Tulane University: AP Department Streamlines Document Workflow

Lisa LeBlanc

With more than 12,000 undergraduate and graduate students at Tulane University, the accounting department is inundated with paperwork. The university knows the importance of well-managed college finances and has taken a big step toward improving organization by adopting a customized imaging and document management solution. This solution has allowed Tulane's Accounts Payable (AP) department to dramatically cut maintenance, storage, and archiving costs, while increasing overall business efficiencies.

According to Lisa LeBlanc, Accounts Payable manager for Tulane University, her department has been archiving all of its documents on microfilm for the past 10 years, a process that cost nearly $80,000 a year in outsourcing. "Not only did the price increase each year, making it more costly, but there were also a number of problems with this process," she explains. Namely, retrieving the documents in hard copy form or on microfilm was extremely time consuming and expensive. Every request for a document meant someone from AP had to physically retrieve the item. Copying, faxing, and mailing the document meant more time and money.

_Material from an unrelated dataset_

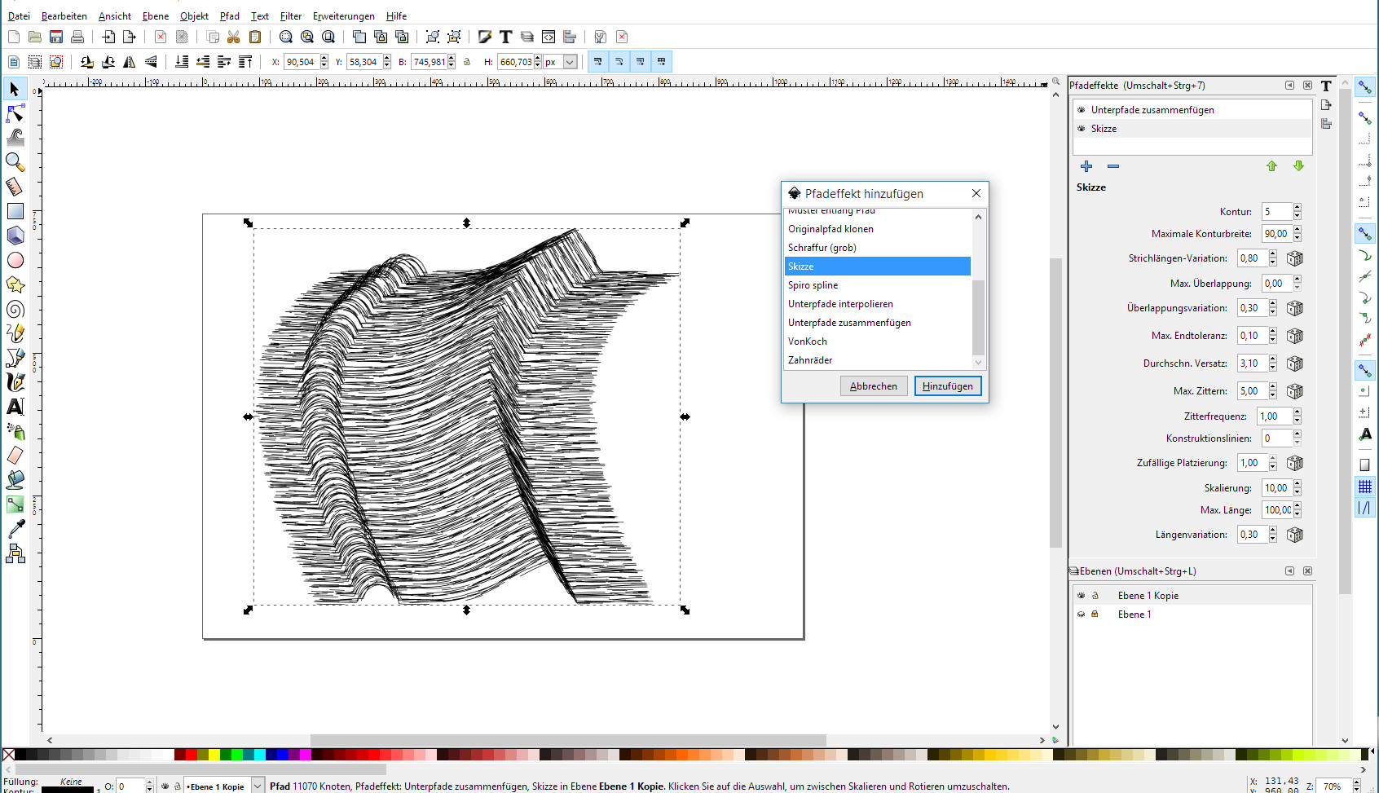This screenshot has height=793, width=1379.
Task: Select the node editing tool
Action: [x=15, y=113]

To make matters worse, Tulane's AP department is physically located away from the rest of the university, isolating the group and making it a challenge to share and access information.

Cutting Costs
In May 2002, the AP department implemented a Xerox solution that combines DocuShare, a Web-based document management application, and the Xerox Document Centre multifunction system that combines printing, copying, scanning, and faxing functionality in one device, with Kofax Ascent Capture scanning. Using the Xerox solution, which integrated with existing software, the AP department cut costs and now works more efficiently. The streamlined process scans documents, such as invoices, purchase orders, employee receipts for reimbursement, and internal transfer forms, directly into DocuShare for storage and easy retrieval.

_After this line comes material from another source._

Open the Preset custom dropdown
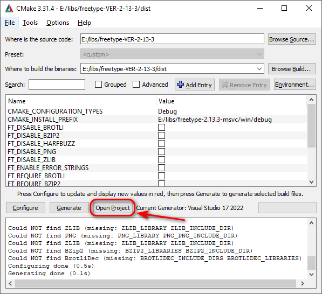 click(172, 54)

Xerox Global Services, Xerox Corp.'s consulting division, provided Tulane with a customized solution that addressed its specific needs. "We didn't want the person who scanned the documents to have to manually enter metadata for each document," says LeBlanc. However, the database was based around voucher number taxonomy, so Xerox integrated DocuShare with Oracle Government Financials, the system that stores financial data. Working together, the Financials system would assign a unique voucher number to each document. A customization created by Xerox Global Services enables the system to recognize the assigned numbers and automatically file the documents in a specified DocuShare collection. The entire solution was also integrated with a Microsoft Access database. This enabled Tulane to leverage existing technologies and eliminate steps in its filing process.

Evaluating Processes
Prior to implementing the Xerox imaging and document management solution, Xerox Global Services conducted an assessment of the AP department's paper flow to evaluate daily work processes and determine ways to eliminate costly discrepancies to workflow. Based on that assessment, Xerox recommended an imaging solution that moved the AP department away from its paper-intensive process and provided training to ensure employees would interact efficiently with the new technology.

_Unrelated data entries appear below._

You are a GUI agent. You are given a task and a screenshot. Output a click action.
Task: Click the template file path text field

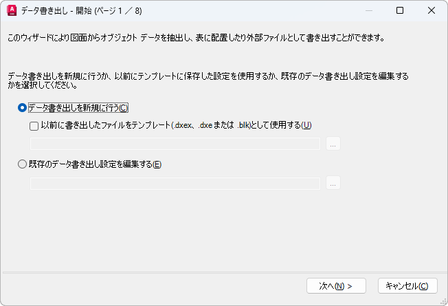tap(175, 144)
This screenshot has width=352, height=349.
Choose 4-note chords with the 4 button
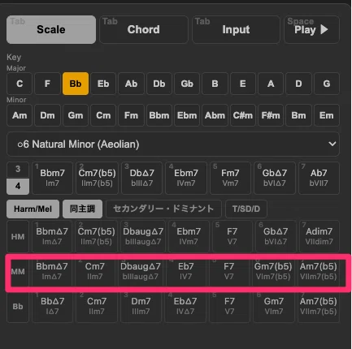[x=18, y=186]
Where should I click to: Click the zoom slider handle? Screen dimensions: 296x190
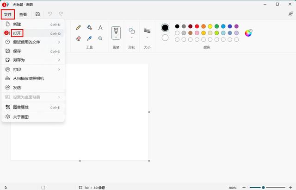(263, 188)
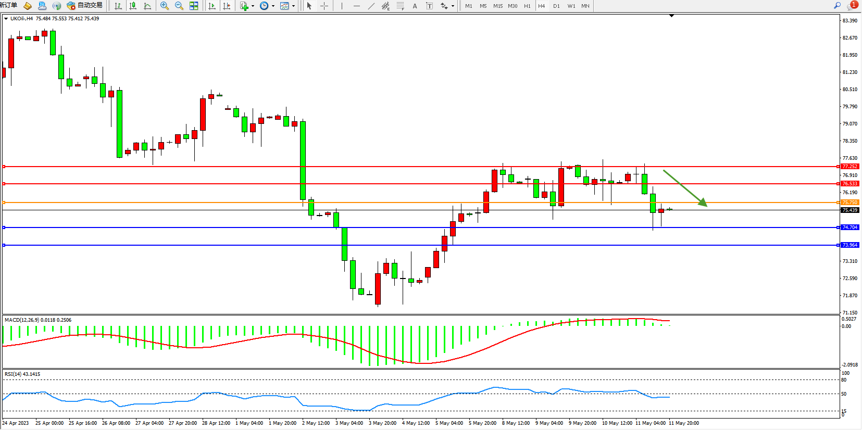Switch chart to candlestick display mode
This screenshot has width=862, height=430.
pyautogui.click(x=133, y=6)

Currently, more than 50 people use the document management solution and there are plans to expand access to other users in the university.

Overcoming Barriers
According to LeBlanc, Tulane's AP department vastly reduced its microfilm costs. Previously, Tulane spent between $70,000 and $80,000 a year to archive its records. Now, the university is saving at least half that amount per year. The solution also means increased productivity; AP employees no longer need to physically track down paperwork upon each request and go through the mailing/ faxing distribution process—it's all done electronically. Retrieving and distributing information is considerably faster, and overall response times have dramatically improved.

In addition, LeBlanc's group consolidated its hardware, reducing maintenance costs and increasing office space. "We've actually gotten rid of two fax machines and two laser printers," she explains. The department is able to send e-mail and perform laser printing on Xerox Document Centre devices, allowing it to eliminate its file cabinets, transferring files to a storage unit in the warehouse. However, LeBlanc says the most dramatic change came in the way they do business everyday. Collaboration improved and jobs became easier because people in locations campuswide can now instantly access documents on their desktop via a Web browser with DocuShare—overcoming the location barrier.

"In the future, we plan on expanding this project by scanning in and storing journal entries currently stored in file cabinets, W-9 forms, and authorized signature forms," explains LeBlanc. "And down the road, we'll integrate DocuShare with other financial systems."

The success of DocuShare in Tulane's AP department has led the university to begin deploying the document management software within many other departments, such as the Tulane University Health Sciences Center, where it is used to store records for the world's oldest heart study, in the Facilities Services management of vendor documents, and in academic research collaboration with faculty at other institutions.